Sanders didn’t take long before carping at Biden’s policy proposals. But that’s part of the show. Alexandria Ocasio-Cortez and her “squad” could also keep up pressure from the left, while Joe Manchin of West Virginia, a state which went heavily for Trump in 2020, poses a problem from Biden’s right. In a 50-50 Senate, with Vice President Kamala Harris breaking any tie, every vote counts. Still, Biden has adopted much of the left’s agenda, and will try to sell these policies from the center, his political home.

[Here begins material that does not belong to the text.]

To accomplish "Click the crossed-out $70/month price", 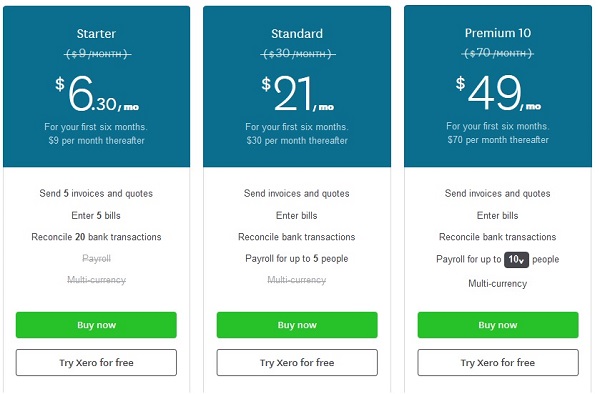I will click(x=498, y=53).
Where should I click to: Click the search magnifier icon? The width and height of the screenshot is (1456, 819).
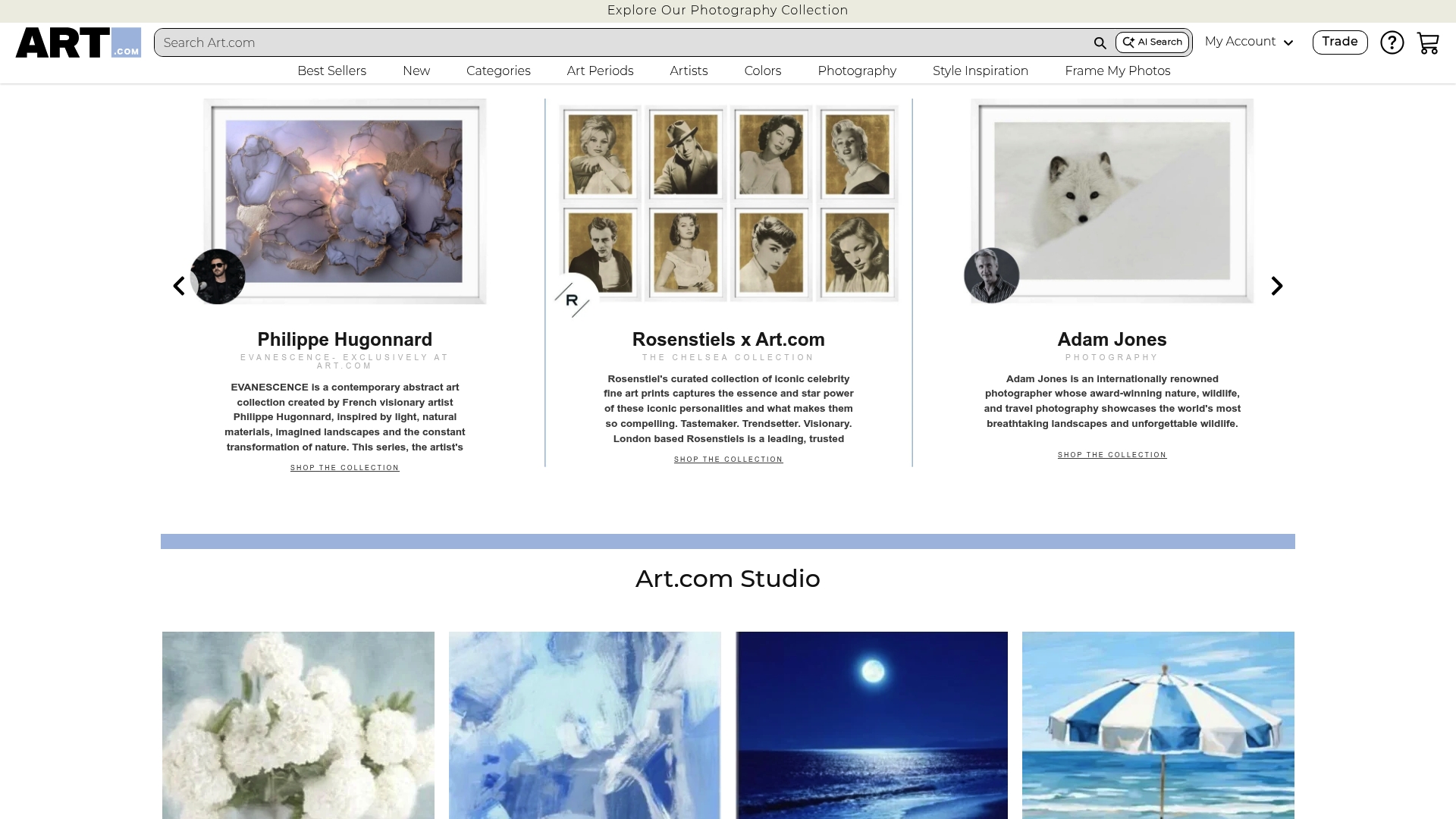[1100, 43]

One sign of this change is that, unlike all recent Democratic administrations, Biden’s hasn’t paid obeisance to Wall Street by giving bankers top jobs. The new Secretary of the Treasury, Janet Yellen, is a former Federal Reserve chair and academic who has made it clear that she understands the country’s pressing social needs. Moreover, Biden consulted Warren on her economic views, and has named a former Warren adviser as Yellen’s deputy. Yellen’s appointment demonstrates that Biden shares the insight that enabled Trump’s rise: that too many Americans feel that they cannot get a fair shake.
Following the Götterdämmerung of Trump’s presidency, it seemed a foregone conclusion that Biden’s term would be dull. But Biden is coming off tougher and more imaginative than people thought he would be. So far – and to be sure it is early – Biden’s presidency is turning out to be more interesting and surprising than expected.
*The writer is a Washington-based journalist author.